Cavity nesting honey bees
There are four species of cavity nesting honey bees, forming the largest group of Asian honey bee species. These are: Apis cerana F., Apis koschevnikovi E., Apis nigrocincta S. and Apis nuluensis T.. Multiple combs cavity nesting bees are amenable to beekeeping. Apis cerana has the largest distribution range of all Asian honey bee species, extending west to Afghanistan, northeast to Japan and southeast to Indonesia and the Philippines. The other three species have smaller distribution ranges. Apis koschevnikovi is present in Indonesia and Malaysia, Apis nigrocincta in Indonesia and the Philippines and Apis nuluensis is endemic to the highlands of Mount Kinabalu in Borneo (9) (12).
Dwarf Honey Bees
The black dwarf bee, Apis andreniformis S., and the red dwarf bee, Apis florea F., are the smallest honey bee species in the world with worker bees of a size between 7 to 10 mm. These two species form small colonies of a few thousand bees with their nest consisting of a single comb, around 20 cm in diameter, attached to a small branch (13). Both of these dwarf species are present in most of Southeast Asia but the distribution range of Apis florea extends further west through the Indian subcontinent and up to the eastern region of the Arabian Peninsula.
Defense strategies of Asian Honey Bees
Asian honey bees have developed a range of defense strategies against predators, parasites and diseases. To deter predators, Asian honey bee colonies produce hissing sounds and perform defense body shaking at the entrance of the cavity nesting site or on the surface of the nest in the case of open air nesting species. These defensive movements are particularly impressive in the giant honey bee species, Apis dorsata and Apis laboriosa, whose worker bees’ synchronized twisting results in circular defensive waves on the surface of the nests (14).
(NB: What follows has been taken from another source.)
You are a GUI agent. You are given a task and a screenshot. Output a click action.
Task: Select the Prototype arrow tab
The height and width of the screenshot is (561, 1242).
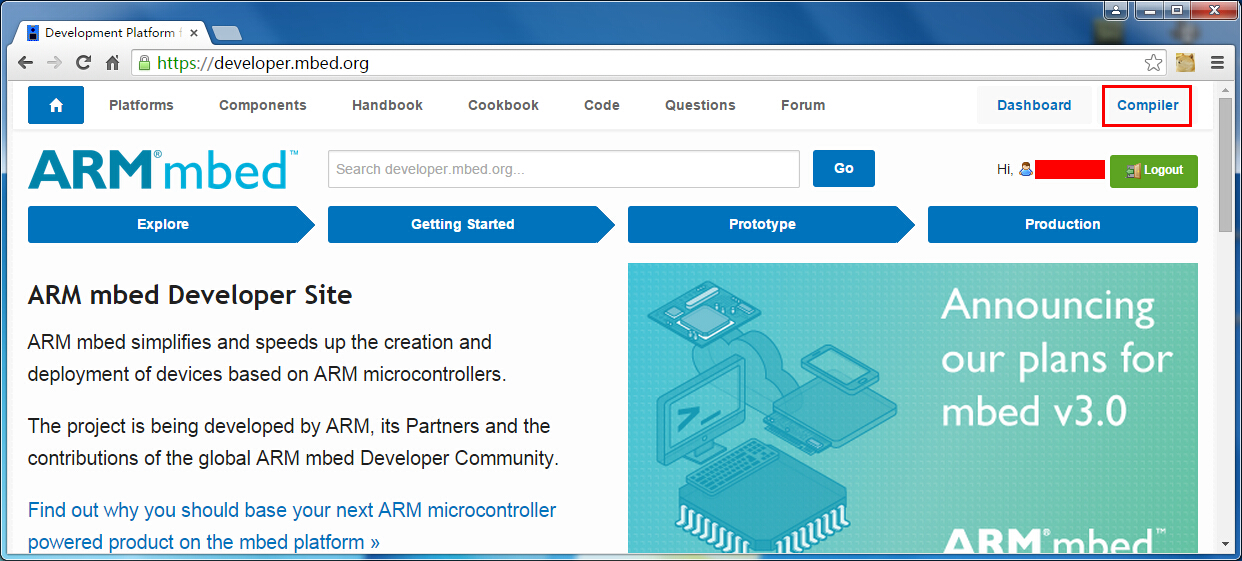point(762,224)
Dwarf honey bees prevent attacks by predators such as weaver ants (Oecophylla smaragdina) by coating the branch supporting the nest with propolis (15). Apis cerana uses thermal defense to neutralize predatory hornets. Known as “heat balling,” worker bees form a ball around the hornet, raise the temperature by vibrating their wing muscles until reaching a temperature that is lethal to the hornet but tolerable for the bees (16) (17) (18).
Migrations of Asian Honey Bees
Asian honey bees have the particular characteristic of moving their nest in response to seasonal changes (13) (19). These migrations remain poorly documented but it is for example known that Apis andreniformis and Apis laboriosa perform altitudinal migrations with the former nesting at higher altitude in rainy season and lower altitude in dry season (13) while the latter avoids the harsh winter conditions by migrating downhill (20) (21). Apis dorsata colonies are able to travel up to a distance of 200 km during their seasonal migrations (4).
Value of Southeast Asian native honey bees: why they should be protected?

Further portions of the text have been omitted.